“Why Didn’t She Leave?” How Our Culture’s Bad Ideas About Sex Create an Aziz Ansari Situation
Why didn’t she just get out of there as soon as she felt uncomfortable?
That is the question that has been up for debate ever since Babe.net released its exposé on Aziz Ansari. Journalistic issues with the piece aside, what has come forward through it is that, when it comes to the sexual realities between men and women, there is a disconnect.
Now, before anyone starts with the “this never happened to me” stuff, I get it, but I’m speaking in general. So if you have been having amazing, consensual sex your whole life, or if you have never felt the need to placate a man sexually because you didn’t have the tools to get out of that situation, good for you. And I don’t mean that sarcastically—seriously, that’s good for you. Despite what some would believe, being a feminist doesn’t tune you into a special radio frequency that turns you into Gal Gadot in Wonder Woman (I wish). We are all the product of our shared culture, and our shared culture has some backward ideas about sexual politics.
In a wonderful article in The Week, author Lili Loofbourow tackles the narrative that has been going back and forth in the wake of the Aziz Ansari story, including the idea that “this is is just how men are, and how sex is.” I always find this idea that women are attracted to aggression to be a funny one, because, for one thing, women are not a monolith. We have nuances—shocking, I know. Also, yes, there is something sexy about a man who seems slightly “dangerous” or “rogueish” or at the very least confident in his own skin. That is not the same as someone grabbing you out of nowhere or invading your personal space.
This idea that men are naturally aggressive because of biology, and they can’t help it, always seemed to me to be more sexist and damaging towards men than anything its proponents believe feminism has done. There was a lot of disingenuous concern that not holding Grace to impossible-to-meet standards for how people thought she “should” have acted was infantilizing her, from the very same people who seem really quick to throw out pseudo-scientific explanations that men can’t control themselves because of their testosterone. The double standard is painfully obvious.
Loofbourow spins this talk about biology to focus on the biological realities of women, especially pain during sex that “research shows that 30 percent of women report pain during vaginal sex, 72 percent report pain during anal sex, and ‘large proportions’ don’t tell their partners when sex hurts,” adding, “At what point does sex magically transform from enduring someone doing something to you that you don’t like — but remember: everyone agrees you’re supposed to tolerate it — to the mutually pleasurable experience everyone else seems to think it is?”

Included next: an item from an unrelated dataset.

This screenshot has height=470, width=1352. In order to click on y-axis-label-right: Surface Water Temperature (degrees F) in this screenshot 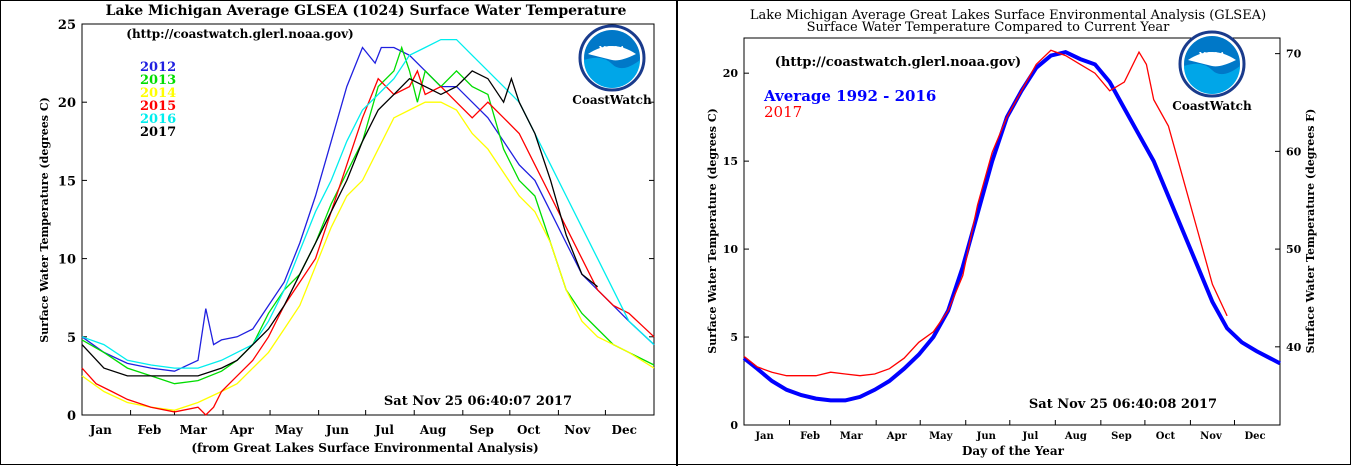, I will do `click(1310, 232)`.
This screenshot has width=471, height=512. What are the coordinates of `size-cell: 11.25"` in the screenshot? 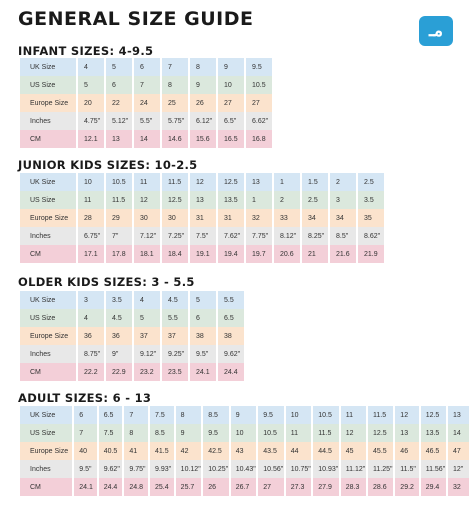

This was a question I had a lot during my early sex life. Even when it wasn’t painful anymore, I was always wondering, When is it going to feel good? The reality is that learning how to have good sex is a process, and you have to have a partner who cares about being with you and not just getting off. They help you realize what you like, what you don’t, and how to reach that climax.
Despite how sexually empowered and independent women have become, there are still things we have been socialized to expect from a sexual encounter. When I spoke to my girlfriends about Grace we all had a Grace-like story: going over to someone’s house, thinking we wanted to have sex, but then realizing we weren’t really into the whole thing, but feeling like there was a pressure to do something. There were no locks on the door or menacing music in the background, but there was that old saying in our minds: “When you go over to a man’s house, he is expecting one thing.”
I’ve heard that phrase shared on The View and many other places. You know what? Fuck that. Just because a woman goes over to a guy’s house does not mean he should be expecting sex. This is 2018, and we still have to act as though telling a man no is the worst thing that can happen? That “blue balls” is such a tragic occurrence it if we don’t at least touch it, we are being a tease? Sex is not something anyone is entitled to.
According to Andrew Sullivan, who Loofbourow references, the effects of #MeToo will cause young men to reject equality, go to the alt-right, and rail against feminism because they “will begin to ask questions about why they are now routinely seen as a ‘problem,’ and why their sex lives are now fair game for any journalist.”
Excuse me? WOMEN’S SEX LIVES HAVE BEEN SEEN AS FAIR GAME SINCE THE DAWN OF TIME!
I can understand if Sullivan was saying that we have done a bad job of educating men on how to engage with women—that we have fed them poor role models and they are now being thrown into a really complicated conversation with few tools as to how to engage with women and this issue in a way that is healthy for everyone. But, let us not act as though the sexual issues facing women have historically been given equal attention as they have for men. A woman’s sexuality has always been used against her.
The takeaway from the Aziz Ansari article should be that we have failed, even in 2018, to have healthy and productive conversations about sex, pain, pleasure, and all the ways a woman is saying no.